### EXERCISE BRIEF
When the listing below reaches the line that has "The height and", start reproducing exactly; stop after the line that has "The width and height of the screenshot is (955, 549).", and drop the pictures.

### DATA FOR ANALYSIS
BEGIN

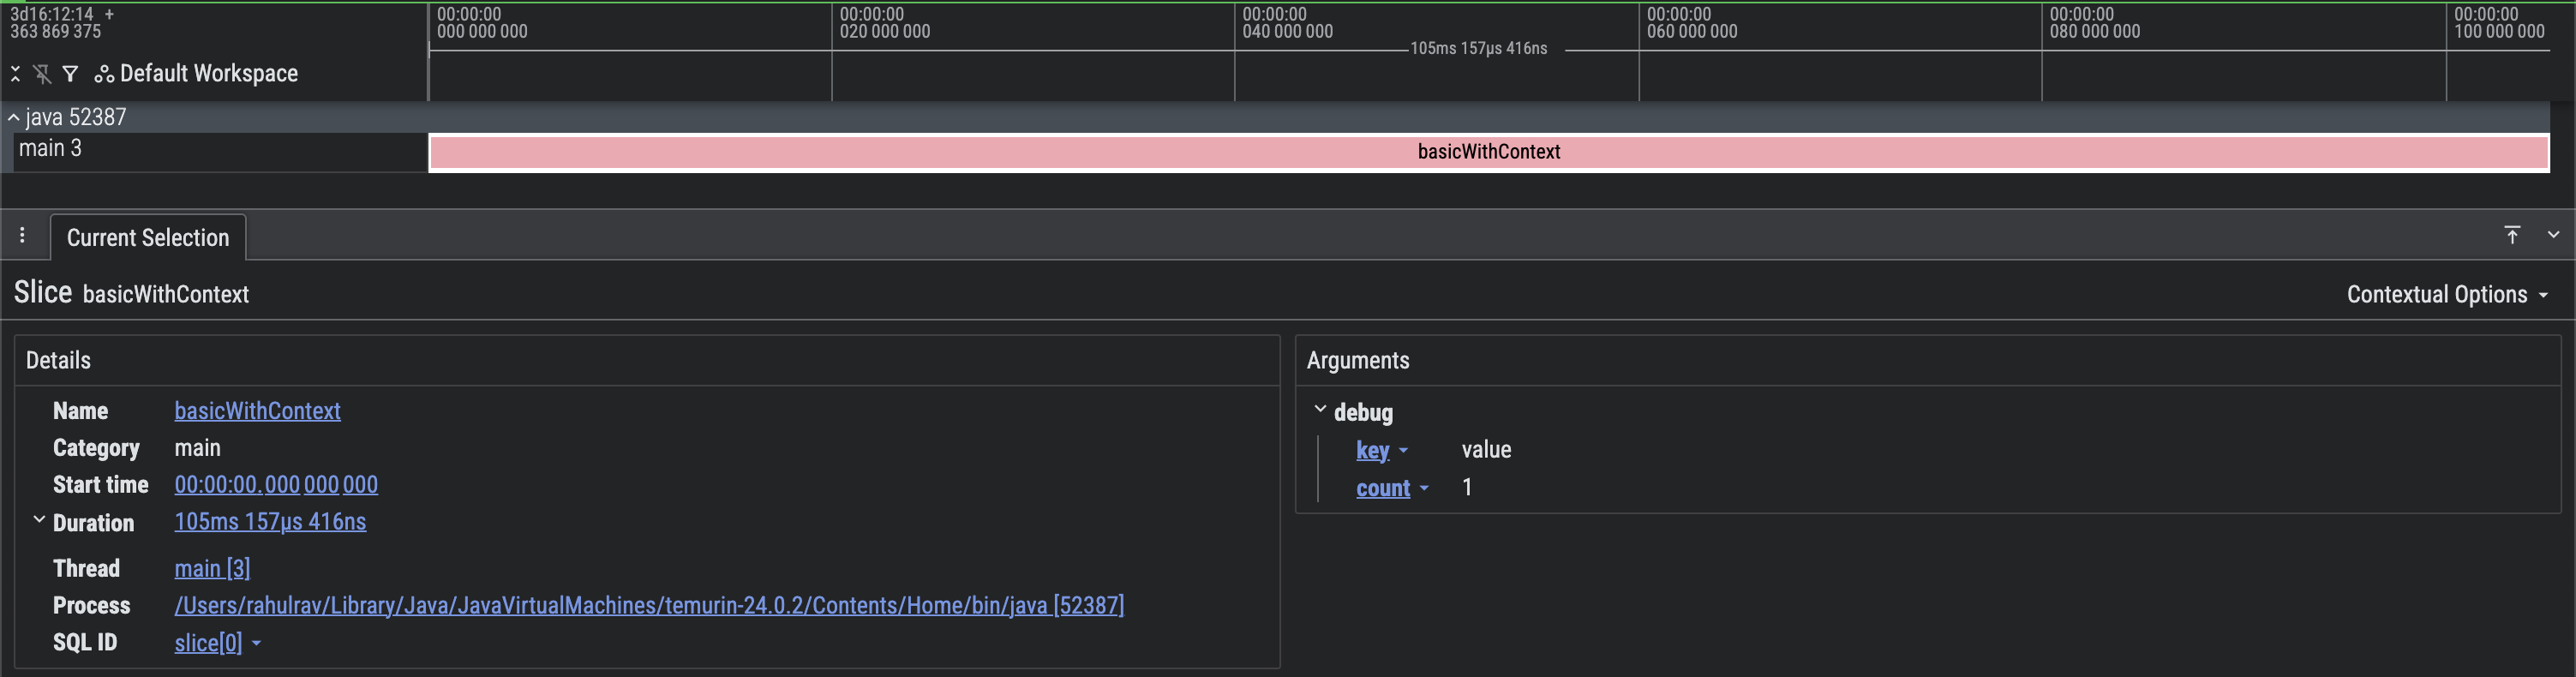Collapse the java 52387 process group

point(14,118)
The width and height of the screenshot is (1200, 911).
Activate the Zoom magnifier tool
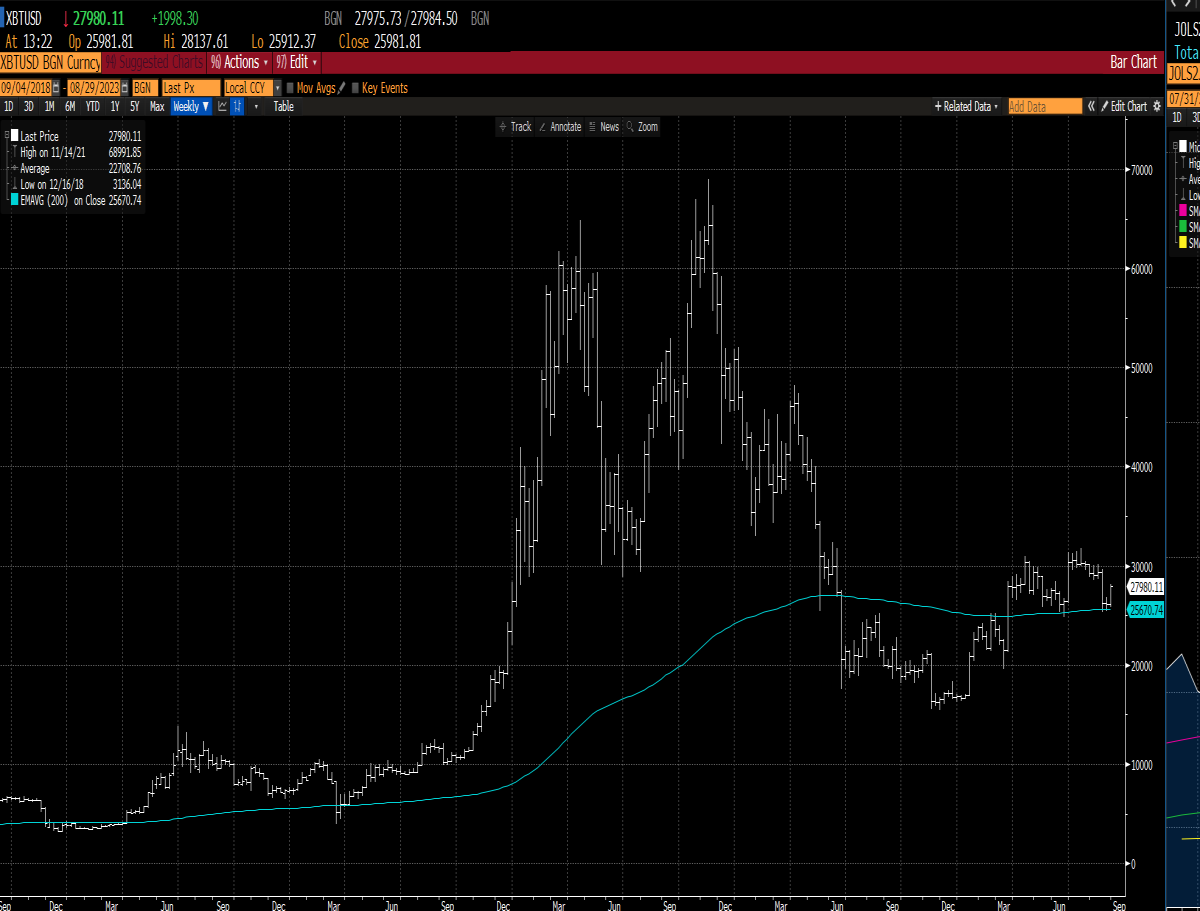click(x=642, y=127)
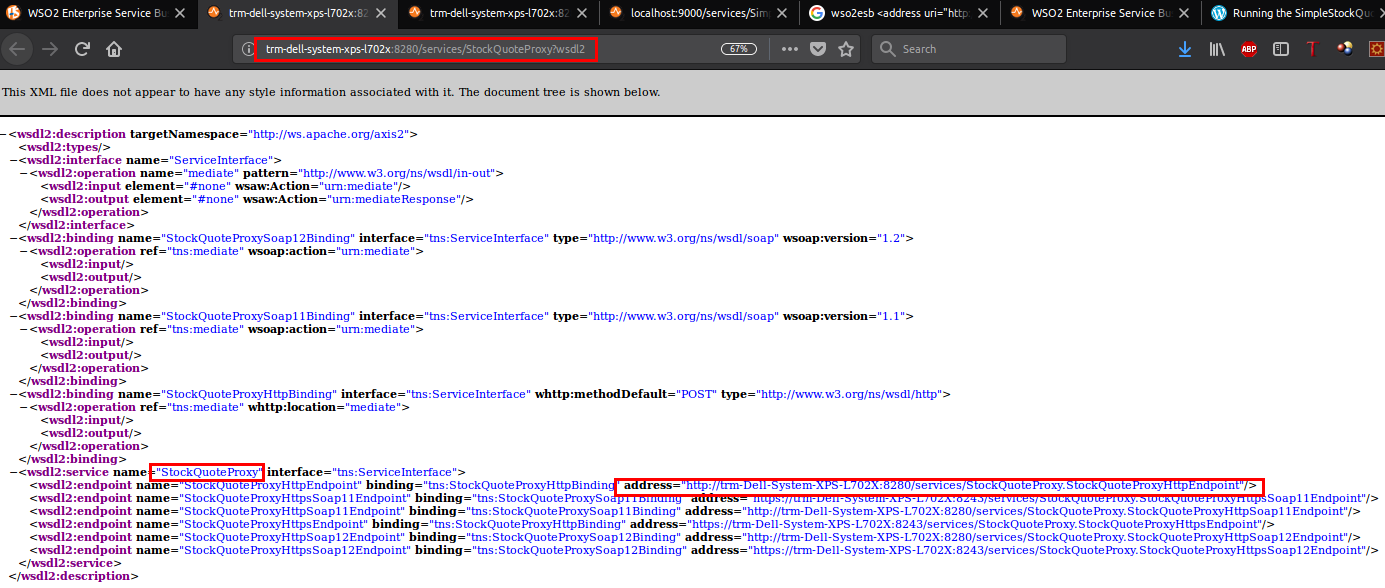Toggle the sidebar panel icon
1385x588 pixels.
coord(1280,49)
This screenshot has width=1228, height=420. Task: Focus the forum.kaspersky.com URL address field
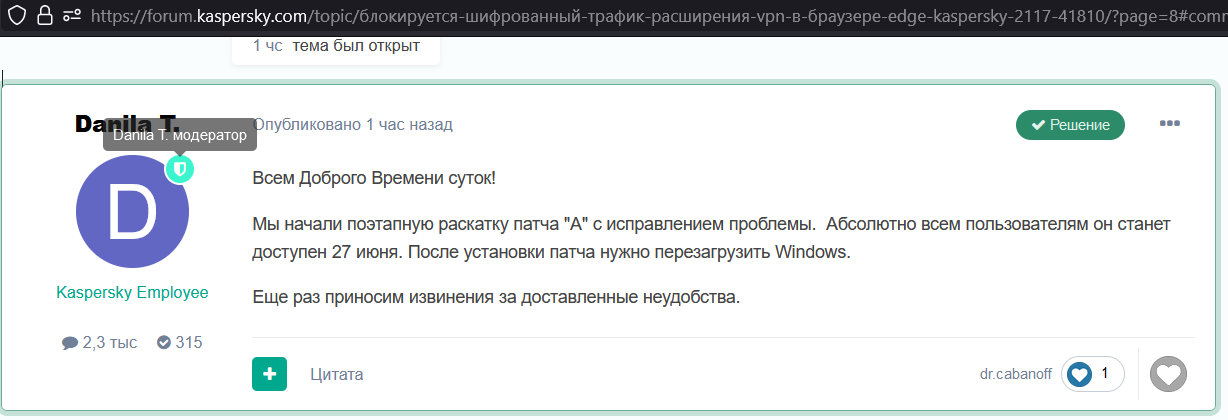click(600, 15)
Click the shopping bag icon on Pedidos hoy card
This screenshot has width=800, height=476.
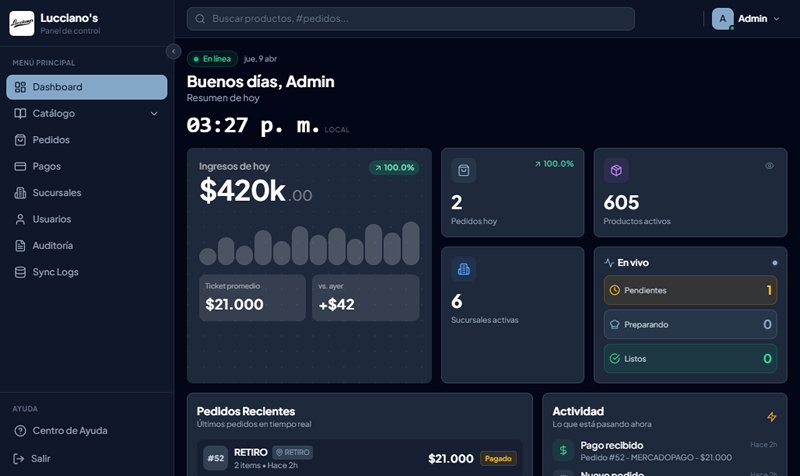pos(463,170)
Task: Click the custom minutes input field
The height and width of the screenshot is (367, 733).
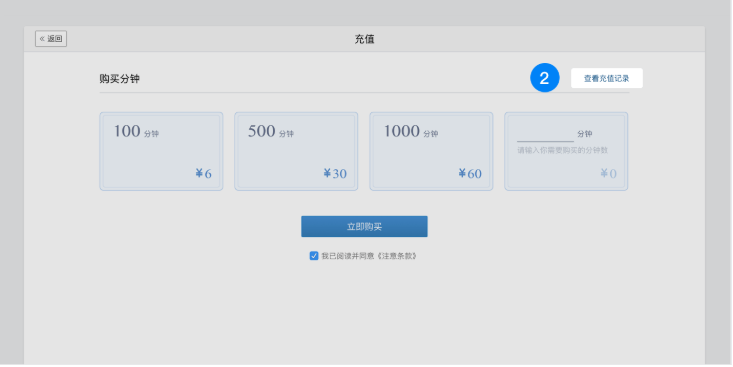Action: 545,135
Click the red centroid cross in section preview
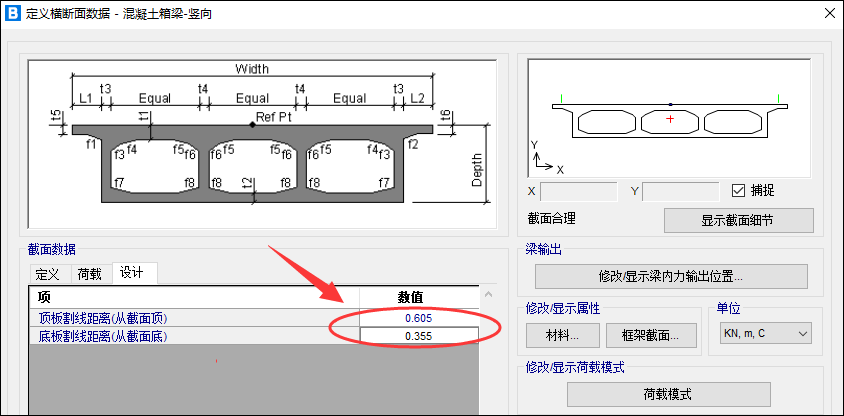Image resolution: width=844 pixels, height=416 pixels. (x=670, y=120)
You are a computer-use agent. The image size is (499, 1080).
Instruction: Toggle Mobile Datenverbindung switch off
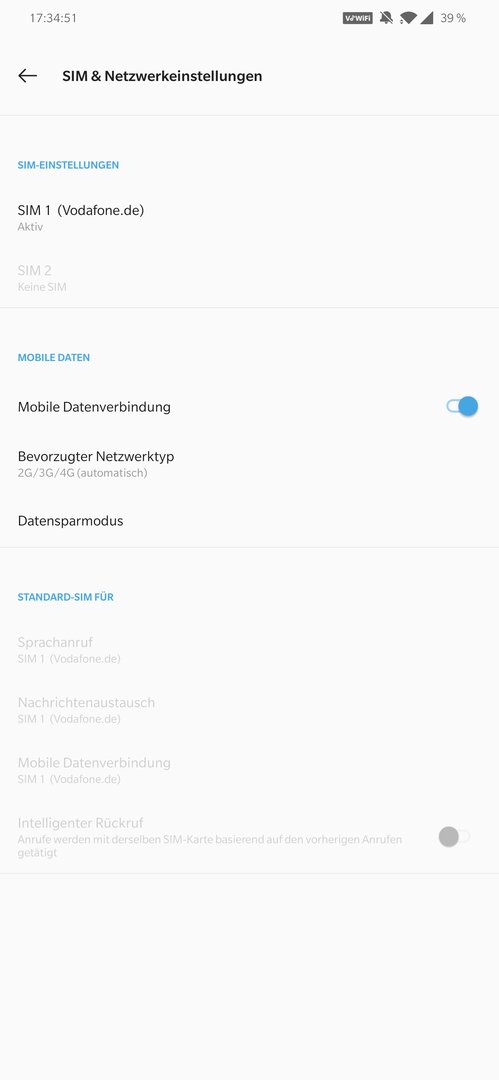462,406
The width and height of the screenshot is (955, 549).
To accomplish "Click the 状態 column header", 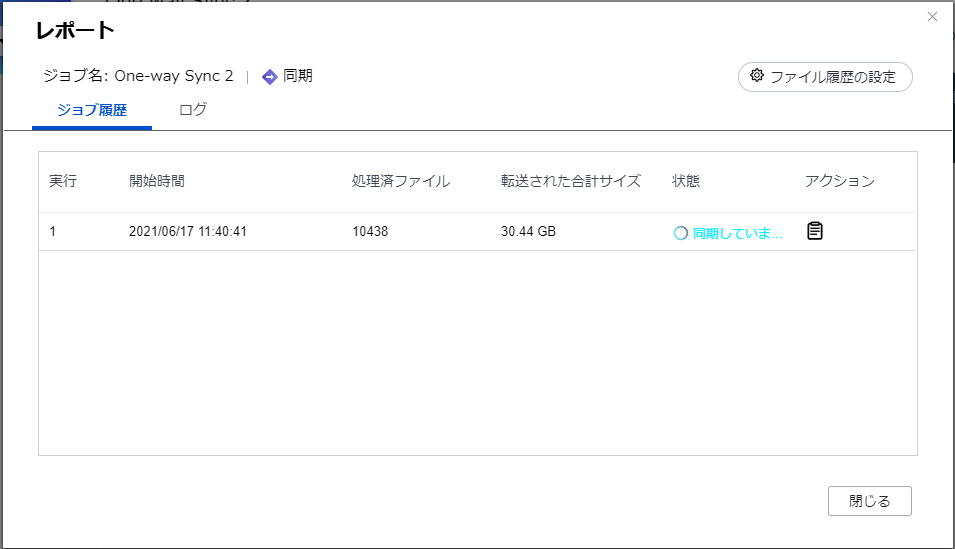I will point(686,181).
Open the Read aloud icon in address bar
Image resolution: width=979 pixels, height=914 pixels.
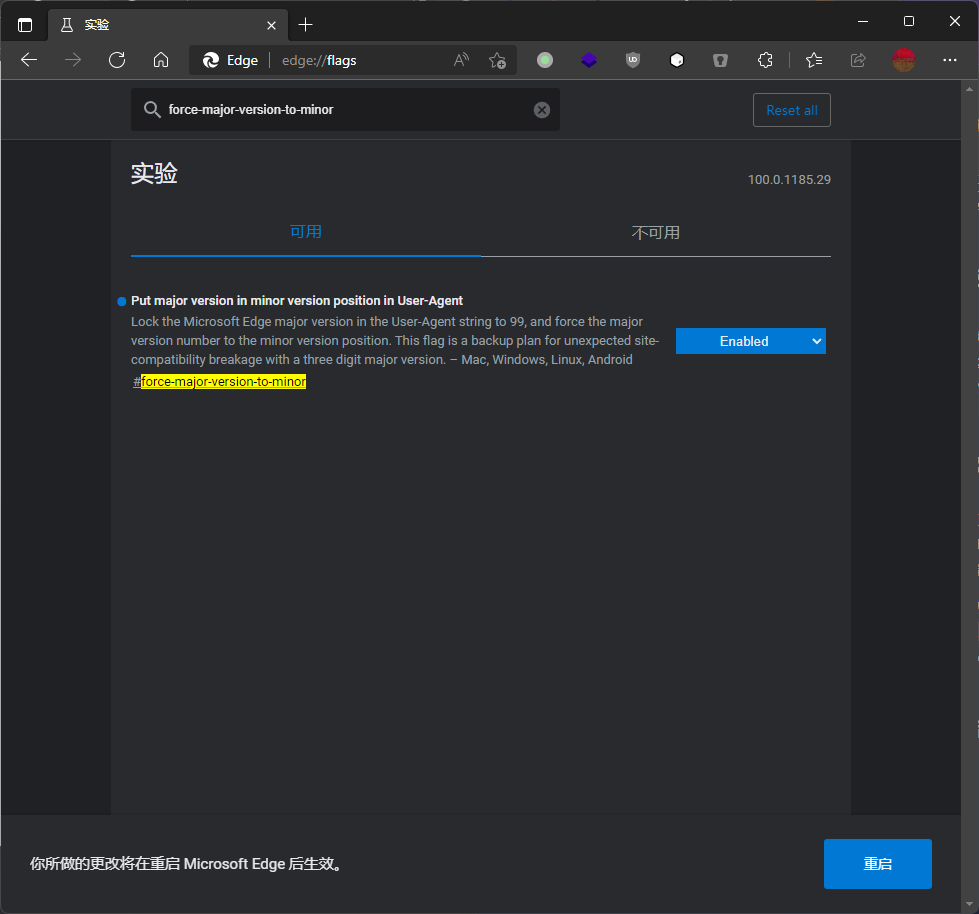(x=461, y=60)
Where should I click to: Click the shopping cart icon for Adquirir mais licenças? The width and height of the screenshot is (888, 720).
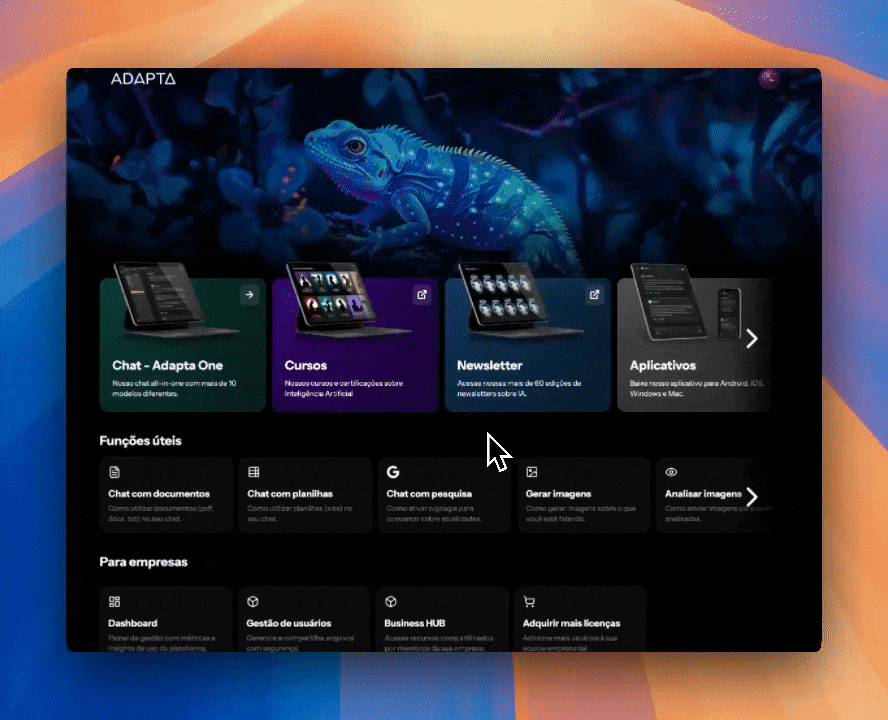click(x=530, y=602)
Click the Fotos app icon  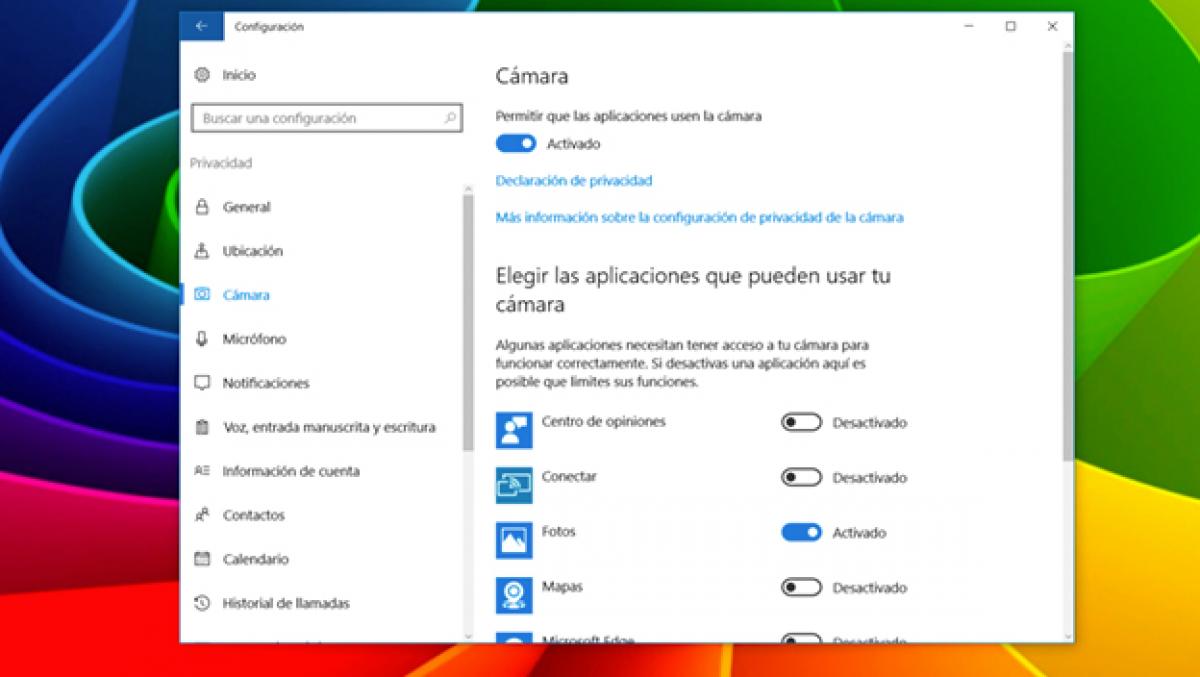514,540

END

### SOLVED EXERCISE
The height and width of the screenshot is (367, 733).
Action: 545,135
Click the red centroid cross in section preview
Image resolution: width=844 pixels, height=416 pixels. (x=670, y=120)
You are a computer-use agent. The image size is (499, 1080).
Instruction: Toggle Mobile Datenverbindung switch off
462,406
The width and height of the screenshot is (955, 549).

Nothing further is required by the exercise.